Previously, "incarcerated/detained people and staff" were listed behind Phase 2, which included those with moderate comorbid conditions and people in homeless shelters, according to Illinois' COVID-19 vaccination plan, which was dated Dec. 4.
However, IDPH noted that the information included in the report was subject to change.
In a statement, the American Civil Liberties Union of Illinois applauded Gov. J.B. Pritzker's decision to move up inmates to Phase 1B, calling it a policy that "makes sense."
"We urge everyone to ignore the temptation of political attacks on this decision. The suggestion that someone should die from COVID complications simply because they are incarcerated fails to recognize the value of human life," the ACLU statement read in part. "Vaccinating prisoners will save lives in the facilities and in the communities surrounding them..."
However, one legislator who talked to NBC 5 said he doesn't believe healthy inmates should be vaccinated before people with COVID-19 risk factors.

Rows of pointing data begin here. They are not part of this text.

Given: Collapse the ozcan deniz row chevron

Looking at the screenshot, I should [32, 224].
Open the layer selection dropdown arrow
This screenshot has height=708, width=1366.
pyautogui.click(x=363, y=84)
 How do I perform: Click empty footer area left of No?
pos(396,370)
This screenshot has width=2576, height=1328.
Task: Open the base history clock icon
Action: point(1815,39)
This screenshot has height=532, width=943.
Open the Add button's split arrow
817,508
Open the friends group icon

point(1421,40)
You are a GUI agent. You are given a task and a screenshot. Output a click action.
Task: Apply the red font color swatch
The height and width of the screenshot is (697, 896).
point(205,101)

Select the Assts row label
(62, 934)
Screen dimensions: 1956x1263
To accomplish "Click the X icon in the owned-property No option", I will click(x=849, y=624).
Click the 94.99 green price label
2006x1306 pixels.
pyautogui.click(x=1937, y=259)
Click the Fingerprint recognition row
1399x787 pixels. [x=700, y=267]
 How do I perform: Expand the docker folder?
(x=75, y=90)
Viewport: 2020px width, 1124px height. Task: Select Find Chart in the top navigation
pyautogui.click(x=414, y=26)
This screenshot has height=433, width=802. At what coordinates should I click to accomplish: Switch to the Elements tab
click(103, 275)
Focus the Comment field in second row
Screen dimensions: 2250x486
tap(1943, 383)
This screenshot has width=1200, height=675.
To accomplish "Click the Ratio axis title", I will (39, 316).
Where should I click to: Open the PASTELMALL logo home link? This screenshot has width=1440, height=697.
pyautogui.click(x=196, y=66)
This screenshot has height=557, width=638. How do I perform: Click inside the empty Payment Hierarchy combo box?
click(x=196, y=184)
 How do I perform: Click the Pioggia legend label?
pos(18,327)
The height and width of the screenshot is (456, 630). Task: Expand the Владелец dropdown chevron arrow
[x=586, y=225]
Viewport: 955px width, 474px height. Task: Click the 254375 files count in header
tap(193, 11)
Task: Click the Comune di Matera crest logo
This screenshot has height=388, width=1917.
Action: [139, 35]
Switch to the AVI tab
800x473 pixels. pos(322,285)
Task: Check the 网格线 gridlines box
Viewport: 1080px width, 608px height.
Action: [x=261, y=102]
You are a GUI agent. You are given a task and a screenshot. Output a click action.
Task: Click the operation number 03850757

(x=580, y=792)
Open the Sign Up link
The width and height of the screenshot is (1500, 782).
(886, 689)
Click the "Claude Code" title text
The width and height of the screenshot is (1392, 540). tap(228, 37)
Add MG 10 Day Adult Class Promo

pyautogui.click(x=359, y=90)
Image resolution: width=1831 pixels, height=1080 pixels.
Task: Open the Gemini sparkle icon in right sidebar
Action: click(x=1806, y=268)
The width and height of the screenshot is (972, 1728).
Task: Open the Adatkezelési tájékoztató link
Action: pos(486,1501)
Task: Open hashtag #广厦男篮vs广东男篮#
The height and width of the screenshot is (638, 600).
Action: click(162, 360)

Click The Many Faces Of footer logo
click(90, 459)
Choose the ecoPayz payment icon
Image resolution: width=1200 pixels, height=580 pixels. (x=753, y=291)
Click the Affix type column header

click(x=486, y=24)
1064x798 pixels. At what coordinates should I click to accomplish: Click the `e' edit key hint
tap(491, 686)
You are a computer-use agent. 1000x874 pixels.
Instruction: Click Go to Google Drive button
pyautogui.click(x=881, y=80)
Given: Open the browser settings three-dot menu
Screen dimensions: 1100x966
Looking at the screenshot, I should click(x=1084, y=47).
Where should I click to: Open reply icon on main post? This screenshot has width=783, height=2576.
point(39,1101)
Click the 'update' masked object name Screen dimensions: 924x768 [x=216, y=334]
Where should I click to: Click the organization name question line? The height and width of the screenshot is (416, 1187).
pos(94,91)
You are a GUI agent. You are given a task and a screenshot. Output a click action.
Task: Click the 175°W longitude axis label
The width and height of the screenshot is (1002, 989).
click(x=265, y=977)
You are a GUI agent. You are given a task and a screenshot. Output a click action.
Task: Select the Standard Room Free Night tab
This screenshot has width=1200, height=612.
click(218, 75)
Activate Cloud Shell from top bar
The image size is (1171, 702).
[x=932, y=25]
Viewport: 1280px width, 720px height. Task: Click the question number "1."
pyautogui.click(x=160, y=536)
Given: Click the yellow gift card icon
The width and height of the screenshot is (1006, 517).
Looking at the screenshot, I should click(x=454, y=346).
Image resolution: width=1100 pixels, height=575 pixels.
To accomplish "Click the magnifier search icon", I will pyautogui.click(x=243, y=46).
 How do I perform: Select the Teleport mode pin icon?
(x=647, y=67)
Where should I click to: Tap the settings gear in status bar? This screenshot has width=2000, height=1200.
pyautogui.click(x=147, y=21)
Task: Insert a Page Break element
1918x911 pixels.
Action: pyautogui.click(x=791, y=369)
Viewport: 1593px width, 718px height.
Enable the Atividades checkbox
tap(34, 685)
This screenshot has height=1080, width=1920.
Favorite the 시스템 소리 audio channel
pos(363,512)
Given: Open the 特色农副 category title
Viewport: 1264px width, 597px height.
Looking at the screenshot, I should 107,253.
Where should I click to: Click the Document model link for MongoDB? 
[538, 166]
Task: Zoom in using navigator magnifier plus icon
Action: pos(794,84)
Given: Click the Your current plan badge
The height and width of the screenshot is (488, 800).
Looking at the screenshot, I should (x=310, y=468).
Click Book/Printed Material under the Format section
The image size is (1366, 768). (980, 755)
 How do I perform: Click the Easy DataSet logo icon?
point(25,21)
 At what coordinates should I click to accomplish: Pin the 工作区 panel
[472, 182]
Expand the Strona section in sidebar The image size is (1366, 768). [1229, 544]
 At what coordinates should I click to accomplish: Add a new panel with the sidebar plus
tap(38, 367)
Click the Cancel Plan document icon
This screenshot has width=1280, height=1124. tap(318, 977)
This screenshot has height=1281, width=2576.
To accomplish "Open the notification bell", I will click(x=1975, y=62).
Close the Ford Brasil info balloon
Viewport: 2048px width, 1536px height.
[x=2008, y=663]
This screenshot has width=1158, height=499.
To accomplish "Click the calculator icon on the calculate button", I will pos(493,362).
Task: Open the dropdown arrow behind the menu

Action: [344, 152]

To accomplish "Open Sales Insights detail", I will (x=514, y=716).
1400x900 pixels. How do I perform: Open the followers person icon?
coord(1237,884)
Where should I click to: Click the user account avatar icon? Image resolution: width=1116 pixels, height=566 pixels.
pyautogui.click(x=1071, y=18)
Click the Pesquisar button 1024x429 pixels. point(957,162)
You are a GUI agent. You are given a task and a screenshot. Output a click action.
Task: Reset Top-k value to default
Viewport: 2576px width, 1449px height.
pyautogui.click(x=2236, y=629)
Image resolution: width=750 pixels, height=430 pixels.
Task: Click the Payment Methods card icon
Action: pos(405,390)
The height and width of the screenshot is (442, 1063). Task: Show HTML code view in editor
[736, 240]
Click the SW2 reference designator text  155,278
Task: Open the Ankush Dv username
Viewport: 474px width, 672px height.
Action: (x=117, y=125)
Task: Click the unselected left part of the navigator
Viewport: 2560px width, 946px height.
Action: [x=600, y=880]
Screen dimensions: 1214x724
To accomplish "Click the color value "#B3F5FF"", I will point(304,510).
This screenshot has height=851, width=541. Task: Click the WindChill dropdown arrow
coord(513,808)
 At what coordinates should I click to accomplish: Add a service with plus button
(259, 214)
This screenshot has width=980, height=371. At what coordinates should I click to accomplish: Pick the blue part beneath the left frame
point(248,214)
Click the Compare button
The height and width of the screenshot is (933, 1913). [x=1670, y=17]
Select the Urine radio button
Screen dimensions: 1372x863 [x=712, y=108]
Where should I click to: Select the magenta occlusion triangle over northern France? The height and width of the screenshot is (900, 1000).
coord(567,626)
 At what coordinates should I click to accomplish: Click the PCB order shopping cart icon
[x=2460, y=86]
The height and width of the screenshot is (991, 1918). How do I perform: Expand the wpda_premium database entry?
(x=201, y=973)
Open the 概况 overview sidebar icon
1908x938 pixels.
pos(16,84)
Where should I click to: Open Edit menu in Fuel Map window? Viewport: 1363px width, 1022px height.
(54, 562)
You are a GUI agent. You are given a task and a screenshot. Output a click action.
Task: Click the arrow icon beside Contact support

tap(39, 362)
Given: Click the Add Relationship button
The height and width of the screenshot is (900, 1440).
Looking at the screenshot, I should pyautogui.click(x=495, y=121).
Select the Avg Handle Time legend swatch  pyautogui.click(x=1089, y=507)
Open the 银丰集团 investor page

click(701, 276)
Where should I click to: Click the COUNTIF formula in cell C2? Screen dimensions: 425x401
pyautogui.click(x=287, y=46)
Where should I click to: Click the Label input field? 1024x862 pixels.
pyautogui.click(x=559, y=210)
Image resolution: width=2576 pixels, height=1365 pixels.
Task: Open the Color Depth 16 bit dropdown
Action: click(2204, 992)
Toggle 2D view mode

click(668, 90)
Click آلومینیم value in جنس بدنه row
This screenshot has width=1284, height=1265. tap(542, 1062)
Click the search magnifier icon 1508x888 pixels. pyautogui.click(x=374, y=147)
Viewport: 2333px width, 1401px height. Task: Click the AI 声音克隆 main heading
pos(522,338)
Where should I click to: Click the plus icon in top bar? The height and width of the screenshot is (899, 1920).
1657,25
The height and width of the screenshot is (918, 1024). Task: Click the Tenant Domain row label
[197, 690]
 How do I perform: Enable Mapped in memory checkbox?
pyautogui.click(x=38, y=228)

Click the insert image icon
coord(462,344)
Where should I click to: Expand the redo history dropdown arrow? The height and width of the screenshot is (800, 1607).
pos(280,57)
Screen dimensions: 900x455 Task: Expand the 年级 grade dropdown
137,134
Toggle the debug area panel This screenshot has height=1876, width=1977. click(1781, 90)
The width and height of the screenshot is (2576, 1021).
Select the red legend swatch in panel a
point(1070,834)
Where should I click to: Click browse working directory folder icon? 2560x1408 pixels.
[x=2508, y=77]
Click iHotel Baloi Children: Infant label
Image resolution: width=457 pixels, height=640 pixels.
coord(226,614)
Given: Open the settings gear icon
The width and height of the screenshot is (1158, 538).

"Why we are putting healthy prison inmates in front of people with high-risk medical conditions is something I fundamentally don't understand," said Illinois Sen. Dan McConchie, R-Hawthorn Woods.
According to the U.S. Centers for Disease Control and Prevention, "the prioritization of correctional staff and incarcerated persons differ by jurisdiction..." The CDC, however, noted that outbreaks in correctional facilities are often difficult to control due to the inability to physically distance, limited space for isolation and a short supply of tests.
The public health institute added "sub-prioritization planning for vaccination within this group may be necessary based on facility-level or individual-level factors."